EXERCISE MATERIAL:
################

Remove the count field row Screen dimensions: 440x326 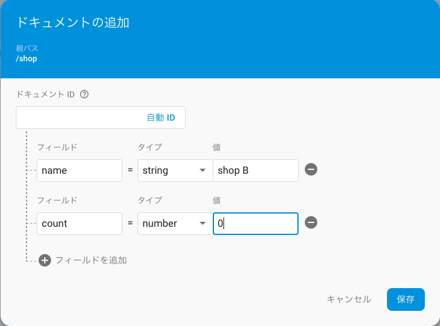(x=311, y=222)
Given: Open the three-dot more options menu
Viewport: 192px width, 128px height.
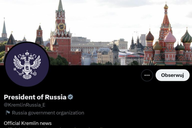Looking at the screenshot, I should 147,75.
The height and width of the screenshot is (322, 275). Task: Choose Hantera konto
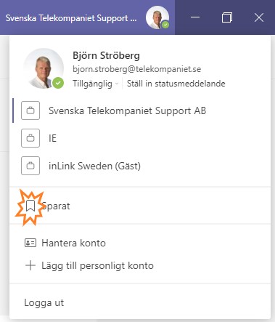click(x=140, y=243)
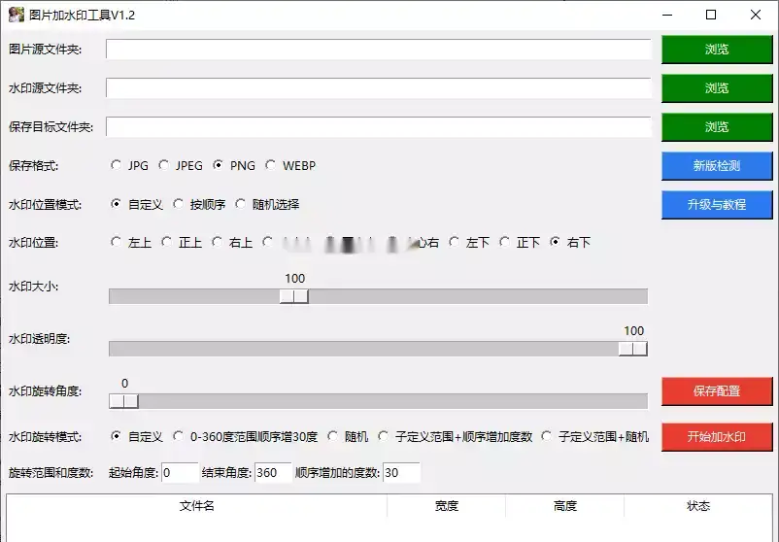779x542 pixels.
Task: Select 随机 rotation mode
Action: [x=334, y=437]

################

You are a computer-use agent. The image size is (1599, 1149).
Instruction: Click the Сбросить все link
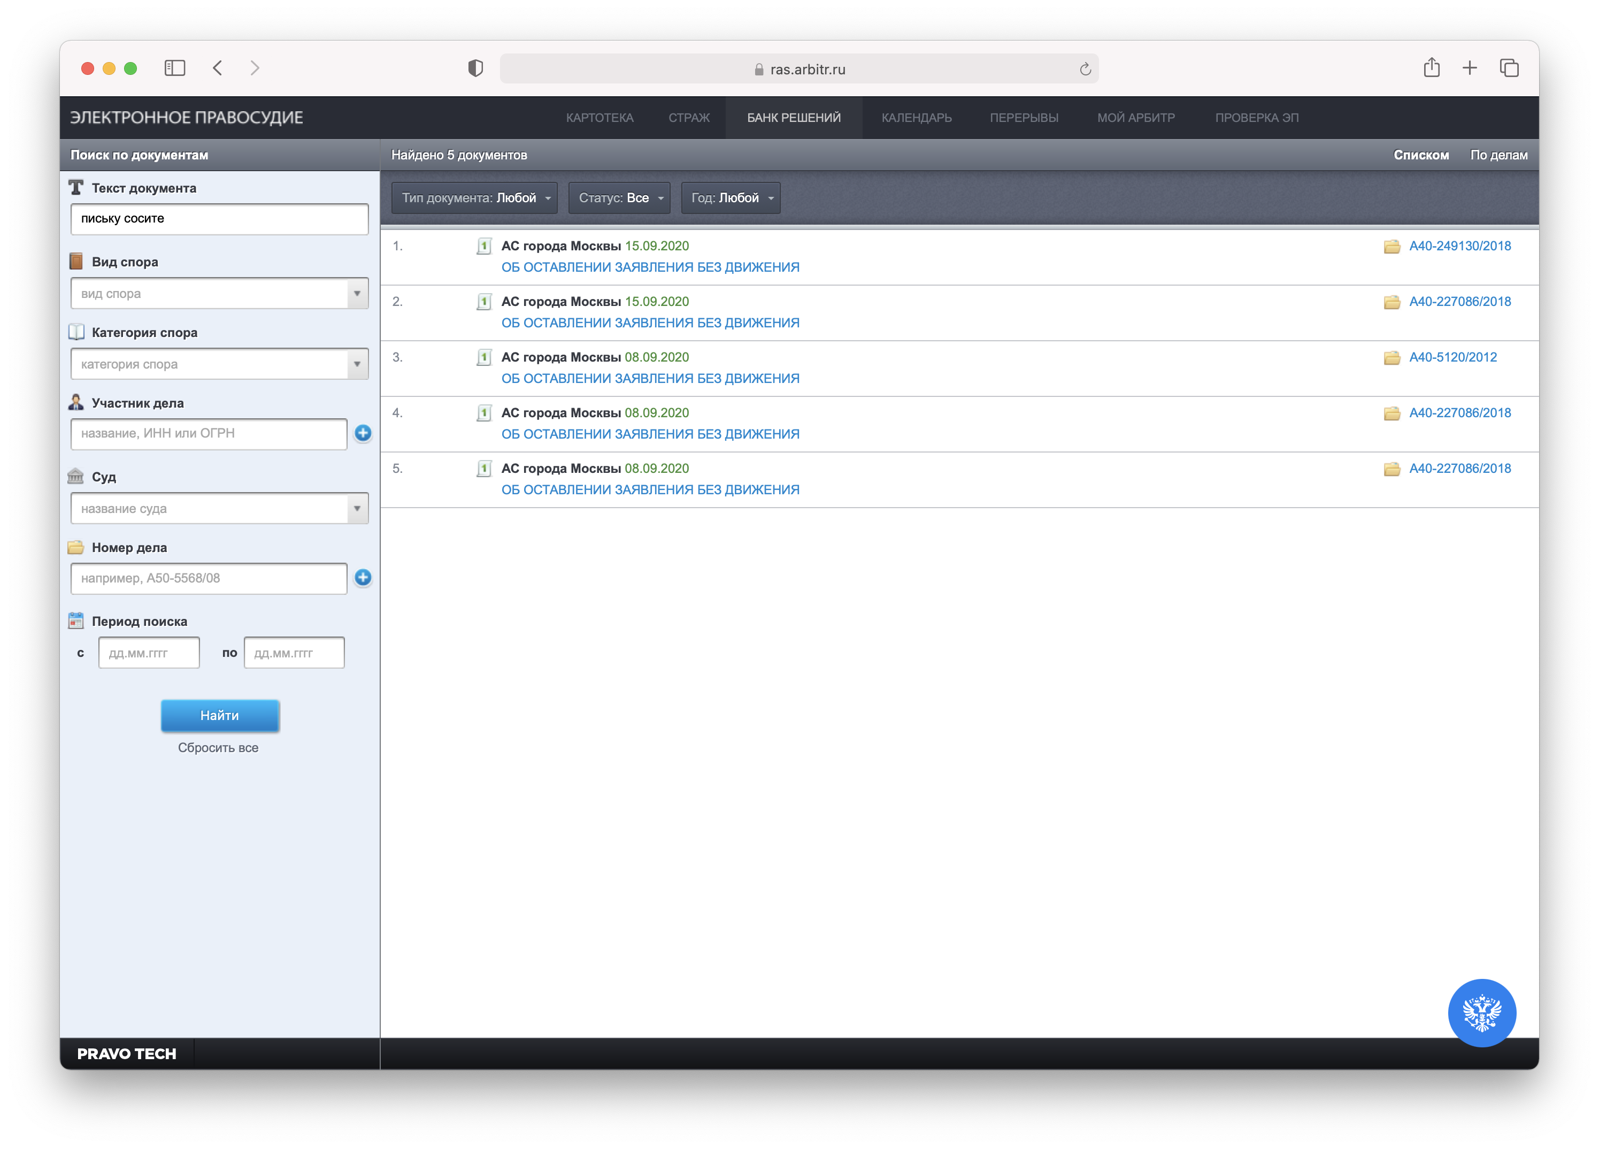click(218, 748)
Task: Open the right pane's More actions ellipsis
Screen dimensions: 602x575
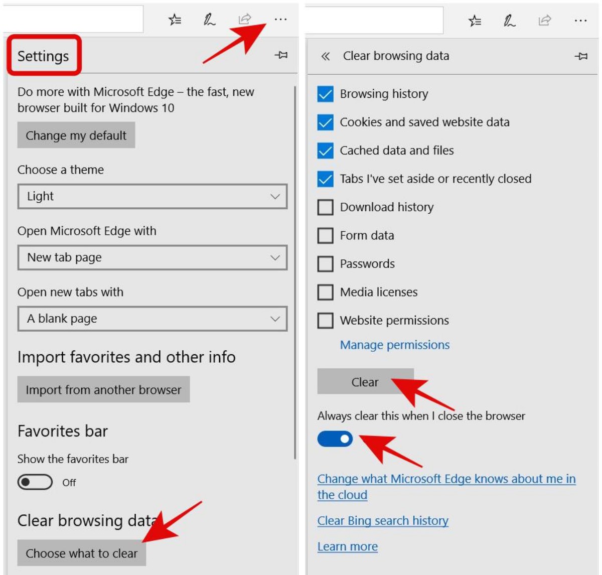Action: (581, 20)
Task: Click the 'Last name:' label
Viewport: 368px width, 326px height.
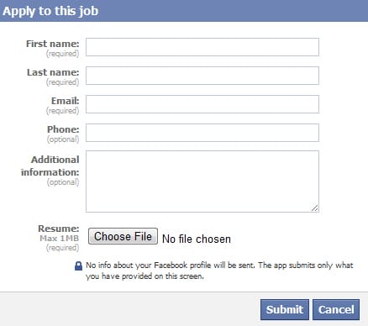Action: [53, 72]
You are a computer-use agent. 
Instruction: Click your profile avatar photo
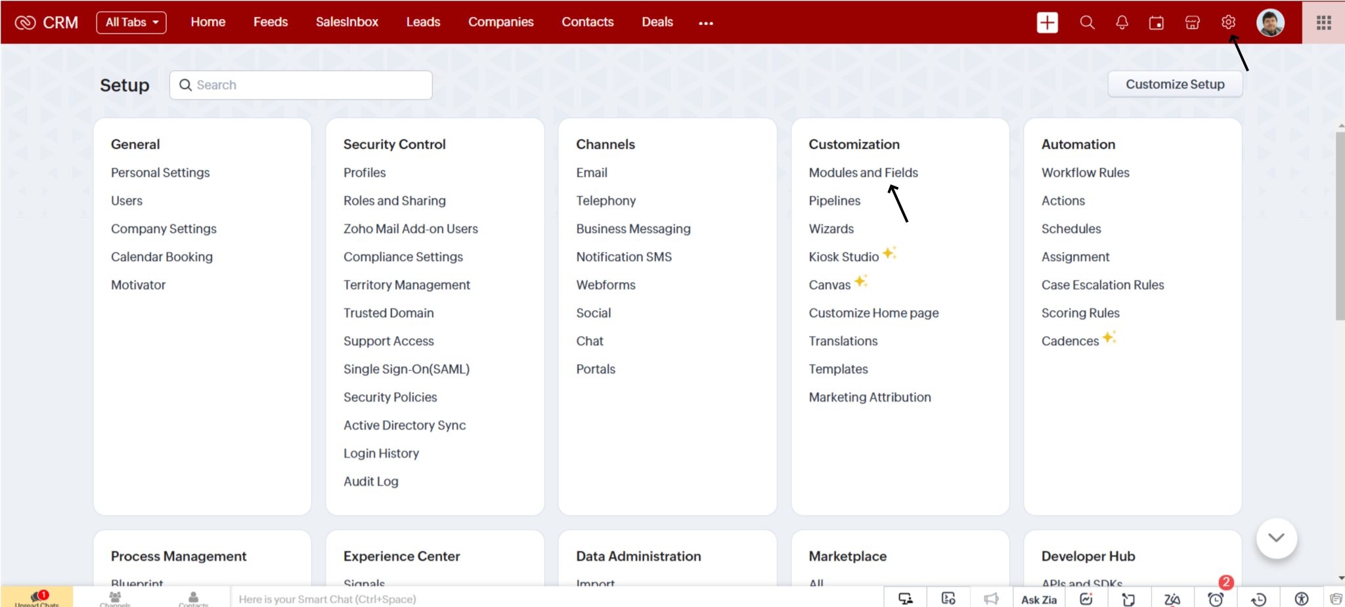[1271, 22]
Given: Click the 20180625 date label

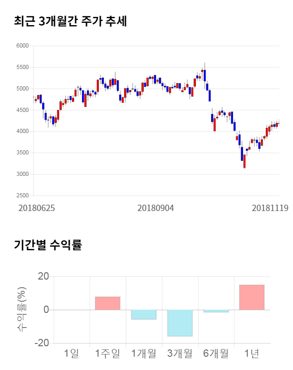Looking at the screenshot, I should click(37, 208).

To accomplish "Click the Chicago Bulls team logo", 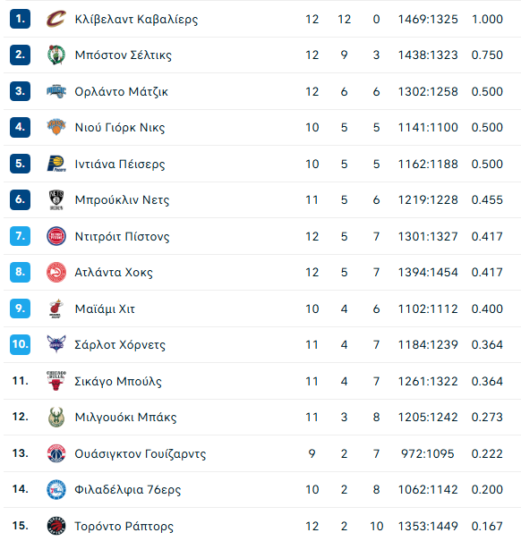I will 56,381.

################

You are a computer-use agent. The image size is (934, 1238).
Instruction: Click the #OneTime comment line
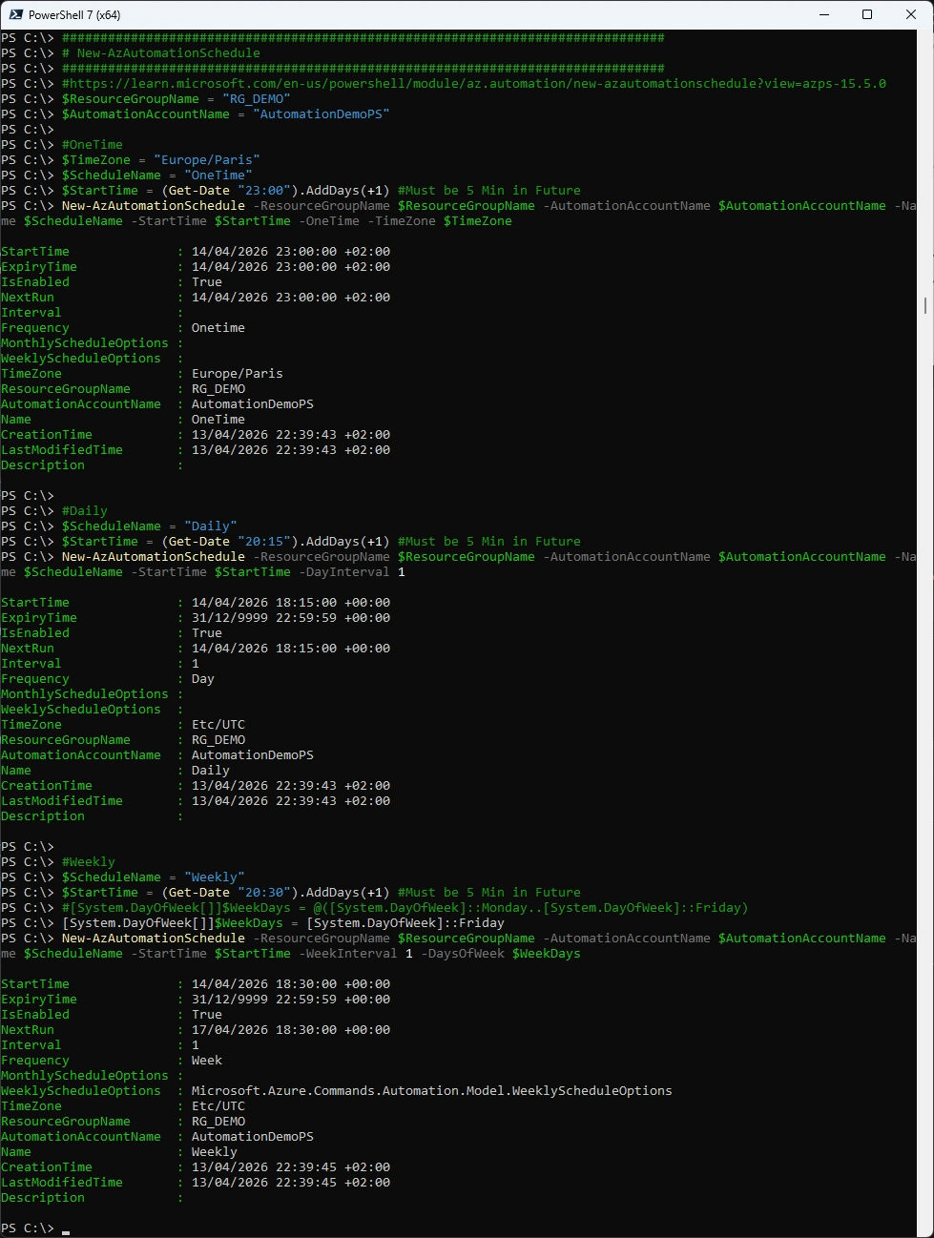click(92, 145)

################

WHAT THE TASK ASKS: Rewrite the stretch of material from the line containing "The height and" through the line containing "Action: [x=334, y=437]", substituting "Pick" for "Choose" and keeping everything else unchanged. Return only those lines, and omit the pictures.

REPLY:
The height and width of the screenshot is (322, 275). Task: Pick Hantera konto
click(x=140, y=243)
779x542 pixels.
Task: Select 随机 rotation mode
Action: [x=334, y=437]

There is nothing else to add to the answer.